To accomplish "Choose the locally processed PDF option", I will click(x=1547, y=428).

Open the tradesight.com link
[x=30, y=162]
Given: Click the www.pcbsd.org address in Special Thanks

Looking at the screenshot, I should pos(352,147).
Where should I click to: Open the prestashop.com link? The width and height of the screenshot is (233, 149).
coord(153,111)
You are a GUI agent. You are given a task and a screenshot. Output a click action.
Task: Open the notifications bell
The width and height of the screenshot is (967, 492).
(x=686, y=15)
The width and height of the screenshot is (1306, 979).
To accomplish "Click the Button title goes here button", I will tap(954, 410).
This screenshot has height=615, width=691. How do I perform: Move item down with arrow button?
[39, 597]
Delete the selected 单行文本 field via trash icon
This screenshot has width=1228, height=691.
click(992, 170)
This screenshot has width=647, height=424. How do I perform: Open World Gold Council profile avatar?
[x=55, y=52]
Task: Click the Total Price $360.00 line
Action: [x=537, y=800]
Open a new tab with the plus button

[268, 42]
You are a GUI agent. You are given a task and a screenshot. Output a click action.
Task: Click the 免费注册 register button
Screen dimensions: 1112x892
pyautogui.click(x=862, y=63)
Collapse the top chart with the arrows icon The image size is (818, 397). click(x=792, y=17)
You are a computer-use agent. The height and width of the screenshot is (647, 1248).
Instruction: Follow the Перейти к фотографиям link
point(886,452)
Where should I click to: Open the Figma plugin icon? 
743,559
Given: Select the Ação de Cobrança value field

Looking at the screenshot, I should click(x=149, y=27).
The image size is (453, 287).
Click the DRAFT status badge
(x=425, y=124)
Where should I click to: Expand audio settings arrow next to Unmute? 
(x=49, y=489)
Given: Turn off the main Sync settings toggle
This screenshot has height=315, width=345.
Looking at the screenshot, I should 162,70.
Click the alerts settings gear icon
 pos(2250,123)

* * *

Task statement:
Convert the stretch of the items from the line containing "Given: Turn off the main Sync settings toggle" through the end of the items into a Markdown table with the columns Row and Line. Number each line in sequence and omit any blank lines.

Output below:
| Row | Line |
|---|---|
| 1 | Given: Turn off the main Sync settings toggle |
| 2 | This screenshot has height=315, width=345. |
| 3 | Looking at the screenshot, I should 162,70. |
| 4 | Click the alerts settings gear icon |
| 5 |  pos(2250,123) |